## TEXTO FORNECIDO
________________________________________
Jovens nós sabemos como são. Já com 18 anos, trabalhando CLT e com dinheiro no bolso, me respondam: ele fez o tratamento certinho? Tomou todos os remédios no prazo? Se cuidou bem? A resposta, é óbvio, não. Ao final da recuperação, o doutor viu que a evolução foi pequena e deu um ultimato: se não se cuidar, não dança mais. O choque deu certo, em 2 meses estava melhor.

A volta, entretanto, ainda levou um bom tempo, e somente mais de 1 ano depois de se machucar estava se apresentando, mas ainda dividido entre o trabalho e o hobby, que lhe tomava cada vez mais tempo. A decisão de torná-lo profissão veio somente aos 20 anos de idade.

“Eu não fazia passo de chão, de break, porque não aguentava. No frio não aguentava dançar, por causa do ligamento, ele é um pouquinho machucadinho, não forço tanto. Ele não dobra mais, mas eu ando normal, só sinto no frio, começo a mancar se andar muito”, detalha Charles.
________________________________________
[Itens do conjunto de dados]

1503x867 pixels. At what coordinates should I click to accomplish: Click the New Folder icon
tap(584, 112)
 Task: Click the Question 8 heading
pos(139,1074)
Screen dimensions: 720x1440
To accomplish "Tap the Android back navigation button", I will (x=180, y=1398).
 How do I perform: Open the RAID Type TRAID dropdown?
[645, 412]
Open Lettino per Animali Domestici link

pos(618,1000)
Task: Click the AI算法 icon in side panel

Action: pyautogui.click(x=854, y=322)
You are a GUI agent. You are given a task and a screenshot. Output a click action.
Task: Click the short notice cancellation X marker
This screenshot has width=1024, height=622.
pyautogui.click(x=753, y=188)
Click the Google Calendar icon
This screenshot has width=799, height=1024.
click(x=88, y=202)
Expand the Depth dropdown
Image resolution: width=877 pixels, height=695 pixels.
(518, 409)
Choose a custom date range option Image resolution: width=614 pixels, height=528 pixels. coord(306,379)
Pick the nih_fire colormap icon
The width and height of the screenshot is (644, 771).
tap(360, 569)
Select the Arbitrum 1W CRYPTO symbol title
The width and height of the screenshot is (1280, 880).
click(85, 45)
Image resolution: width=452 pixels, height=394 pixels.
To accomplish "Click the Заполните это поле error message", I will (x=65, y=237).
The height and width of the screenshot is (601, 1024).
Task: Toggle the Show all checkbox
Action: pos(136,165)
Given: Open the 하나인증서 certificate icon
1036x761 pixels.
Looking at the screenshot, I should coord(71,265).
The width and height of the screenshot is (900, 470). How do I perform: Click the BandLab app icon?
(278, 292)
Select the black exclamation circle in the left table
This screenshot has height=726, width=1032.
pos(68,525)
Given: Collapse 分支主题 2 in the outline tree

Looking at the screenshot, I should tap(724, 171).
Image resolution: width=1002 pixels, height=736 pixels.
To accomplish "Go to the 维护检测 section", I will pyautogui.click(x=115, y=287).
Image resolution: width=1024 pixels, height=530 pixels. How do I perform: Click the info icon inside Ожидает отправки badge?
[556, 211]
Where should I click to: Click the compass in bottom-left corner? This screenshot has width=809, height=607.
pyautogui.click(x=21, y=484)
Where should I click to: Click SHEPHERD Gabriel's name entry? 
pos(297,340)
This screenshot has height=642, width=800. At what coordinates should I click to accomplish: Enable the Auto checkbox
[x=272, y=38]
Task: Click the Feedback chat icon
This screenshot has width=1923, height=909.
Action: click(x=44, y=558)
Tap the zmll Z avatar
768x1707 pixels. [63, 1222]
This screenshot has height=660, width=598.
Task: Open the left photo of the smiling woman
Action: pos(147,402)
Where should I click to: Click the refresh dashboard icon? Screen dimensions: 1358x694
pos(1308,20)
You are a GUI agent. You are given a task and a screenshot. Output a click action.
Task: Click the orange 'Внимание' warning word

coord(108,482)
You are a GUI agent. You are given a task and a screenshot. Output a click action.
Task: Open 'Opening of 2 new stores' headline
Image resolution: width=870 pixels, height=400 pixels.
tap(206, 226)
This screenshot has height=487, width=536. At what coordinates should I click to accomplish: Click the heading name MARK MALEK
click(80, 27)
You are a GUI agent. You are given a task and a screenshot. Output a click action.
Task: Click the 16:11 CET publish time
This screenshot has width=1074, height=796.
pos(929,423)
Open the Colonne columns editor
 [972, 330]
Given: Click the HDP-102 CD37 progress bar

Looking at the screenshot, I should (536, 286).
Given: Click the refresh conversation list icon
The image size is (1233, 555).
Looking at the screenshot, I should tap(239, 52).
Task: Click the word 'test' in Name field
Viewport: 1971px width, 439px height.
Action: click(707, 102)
________________________________________
## A TAREFA
Transcreva, sem alterações, o trecho do texto sobre a recuperação de Charles que se inicia com as palavras “A volta, entretanto, ainda” e termina em “anos de idade.”.

## RESPOSTA AO PROBLEMA
A volta, entretanto, ainda levou um bom tempo, e somente mais de 1 ano depois de se machucar estava se apresentando, mas ainda dividido entre o trabalho e o hobby, que lhe tomava cada vez mais tempo. A decisão de torná-lo profissão veio somente aos 20 anos de idade.